WHAT YOU NEED TO DO >>
Reproduce the rows starting at the line that contains "Open the プライバシー ポリシー link" and ending at the line that contains "Open the 'with", with both of those lines included.

Excerpt from a dataset:
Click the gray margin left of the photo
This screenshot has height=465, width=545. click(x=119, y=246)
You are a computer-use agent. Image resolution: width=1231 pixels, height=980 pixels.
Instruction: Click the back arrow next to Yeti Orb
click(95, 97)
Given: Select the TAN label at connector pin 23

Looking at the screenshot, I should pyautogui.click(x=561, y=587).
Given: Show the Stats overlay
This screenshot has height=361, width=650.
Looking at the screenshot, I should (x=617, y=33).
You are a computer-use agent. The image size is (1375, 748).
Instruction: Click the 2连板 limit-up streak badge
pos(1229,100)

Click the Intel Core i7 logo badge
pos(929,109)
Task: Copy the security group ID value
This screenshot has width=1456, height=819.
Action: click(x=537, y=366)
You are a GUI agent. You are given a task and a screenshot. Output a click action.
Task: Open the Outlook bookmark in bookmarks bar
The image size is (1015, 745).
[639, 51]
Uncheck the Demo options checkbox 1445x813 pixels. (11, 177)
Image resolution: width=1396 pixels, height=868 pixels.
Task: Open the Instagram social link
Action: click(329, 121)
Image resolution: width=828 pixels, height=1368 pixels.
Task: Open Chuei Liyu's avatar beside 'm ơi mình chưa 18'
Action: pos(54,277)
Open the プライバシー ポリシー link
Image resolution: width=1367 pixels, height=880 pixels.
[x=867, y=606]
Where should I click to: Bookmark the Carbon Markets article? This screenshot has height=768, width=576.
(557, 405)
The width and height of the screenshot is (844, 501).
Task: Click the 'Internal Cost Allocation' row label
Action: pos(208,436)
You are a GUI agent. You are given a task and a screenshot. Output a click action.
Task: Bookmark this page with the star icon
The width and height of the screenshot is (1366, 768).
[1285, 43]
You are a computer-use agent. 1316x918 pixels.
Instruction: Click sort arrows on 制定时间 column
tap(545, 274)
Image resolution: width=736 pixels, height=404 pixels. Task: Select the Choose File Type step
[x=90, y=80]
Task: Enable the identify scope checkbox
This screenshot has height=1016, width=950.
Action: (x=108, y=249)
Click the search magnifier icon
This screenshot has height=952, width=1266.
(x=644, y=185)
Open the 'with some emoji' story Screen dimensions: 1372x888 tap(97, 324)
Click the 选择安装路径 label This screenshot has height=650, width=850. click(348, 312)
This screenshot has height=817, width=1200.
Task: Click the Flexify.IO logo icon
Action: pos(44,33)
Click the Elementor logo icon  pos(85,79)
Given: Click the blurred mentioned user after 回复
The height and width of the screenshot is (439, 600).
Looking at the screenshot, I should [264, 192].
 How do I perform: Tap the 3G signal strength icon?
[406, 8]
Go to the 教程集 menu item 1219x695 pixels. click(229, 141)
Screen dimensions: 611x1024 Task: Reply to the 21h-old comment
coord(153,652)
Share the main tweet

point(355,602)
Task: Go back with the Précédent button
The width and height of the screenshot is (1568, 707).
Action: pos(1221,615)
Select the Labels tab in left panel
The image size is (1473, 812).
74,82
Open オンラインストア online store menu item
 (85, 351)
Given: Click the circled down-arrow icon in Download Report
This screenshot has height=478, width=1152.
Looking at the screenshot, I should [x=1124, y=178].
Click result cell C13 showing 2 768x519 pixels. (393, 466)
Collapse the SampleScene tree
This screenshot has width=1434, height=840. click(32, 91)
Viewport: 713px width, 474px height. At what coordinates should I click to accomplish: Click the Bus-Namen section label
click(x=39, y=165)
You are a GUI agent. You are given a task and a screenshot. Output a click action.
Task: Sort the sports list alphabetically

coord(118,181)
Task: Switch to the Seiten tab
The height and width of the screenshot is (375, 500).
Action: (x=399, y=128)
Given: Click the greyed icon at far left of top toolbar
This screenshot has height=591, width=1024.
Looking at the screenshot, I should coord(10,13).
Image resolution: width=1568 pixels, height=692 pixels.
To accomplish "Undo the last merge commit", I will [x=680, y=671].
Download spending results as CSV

ANSWER BELOW >>
Open the プライバシー ポリシー link
Image resolution: width=1367 pixels, height=880 pixels.
[x=867, y=606]
Where should I click to: Bookmark the Carbon Markets article? This screenshot has height=768, width=576.
(557, 405)
The width and height of the screenshot is (844, 501).
Task: Click the 'Internal Cost Allocation' row label
Action: pos(208,436)
You are a GUI agent. You are given a task and a screenshot. Output a click action.
Task: Bookmark this page with the star icon
The width and height of the screenshot is (1366, 768).
[1285, 43]
You are a computer-use agent. 1316x918 pixels.
Instruction: Click sort arrows on 制定时间 column
tap(545, 274)
Image resolution: width=736 pixels, height=404 pixels. Task: Select the Choose File Type step
[x=90, y=80]
Task: Enable the identify scope checkbox
This screenshot has height=1016, width=950.
Action: (x=108, y=249)
Click the search magnifier icon
This screenshot has height=952, width=1266.
(x=644, y=185)
Open the 'with some emoji' story Screen dimensions: 1372x888 tap(97, 324)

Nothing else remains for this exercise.